Arrange every line of the entries below as a Markdown table with the columns No. and Line, numbering the rows and skipping blank lines. Leave the pictures out.

------------------------------------------------------------

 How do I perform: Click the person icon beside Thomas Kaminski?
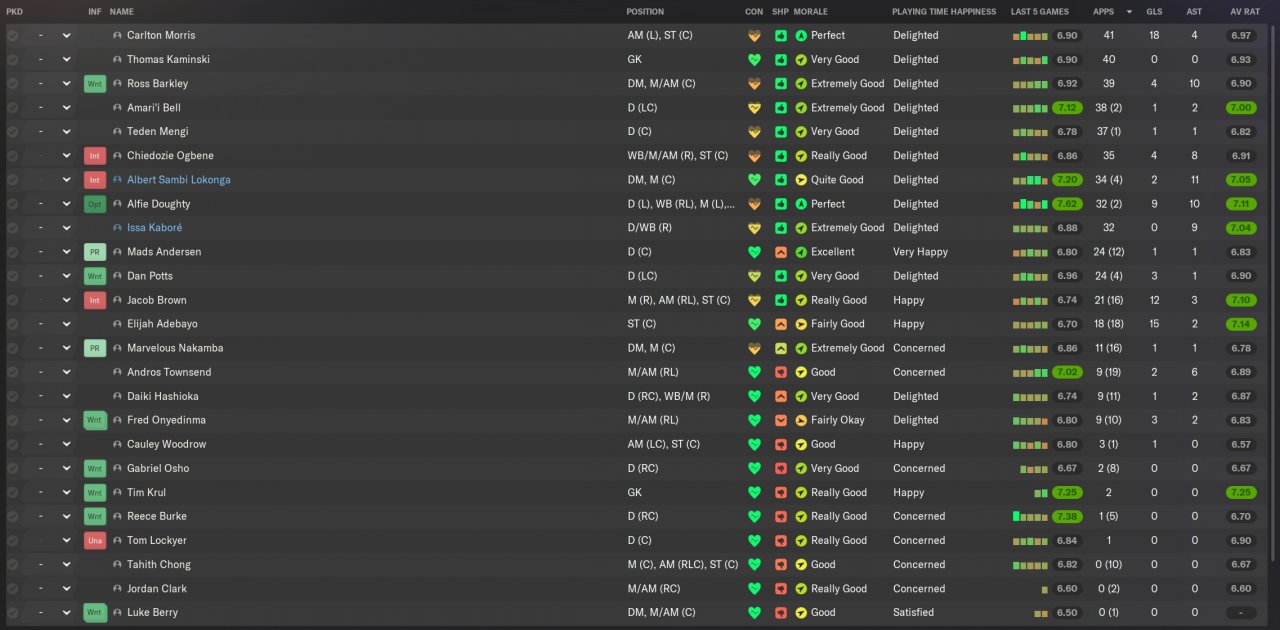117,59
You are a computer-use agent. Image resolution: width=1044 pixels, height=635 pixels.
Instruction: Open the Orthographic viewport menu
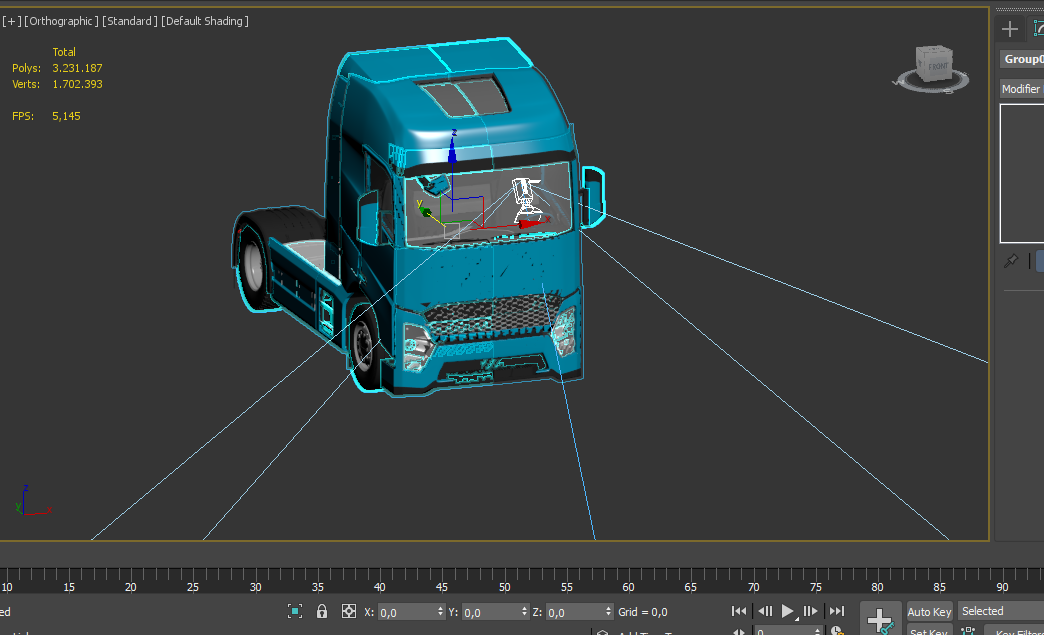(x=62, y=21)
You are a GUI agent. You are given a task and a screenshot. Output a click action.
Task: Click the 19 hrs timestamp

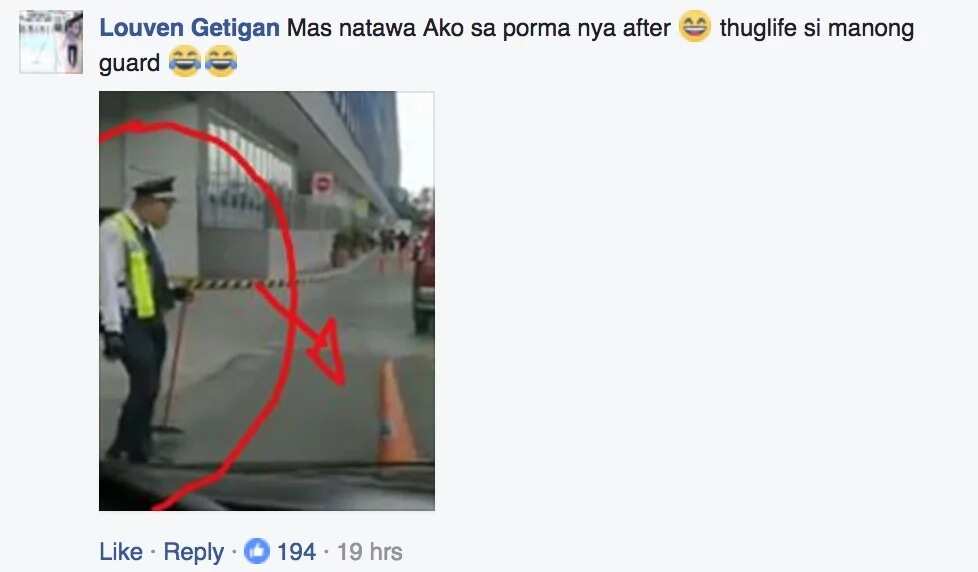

------------------------------------------------------------

- **Response to this exercise**
| No. | Line |
|---|---|
| 1 |  How do I perform: Click the person icon beside Thomas Kaminski? |
| 2 | 117,59 |
| 3 | You are a computer-use agent. Image resolution: width=1044 pixels, height=635 pixels. |
| 4 | Instruction: Open the Orthographic viewport menu |
| 5 | (x=62, y=21) |
| 6 | You are a GUI agent. You are given a task and a screenshot. Output a click action. |
| 7 | Task: Click the 19 hrs timestamp |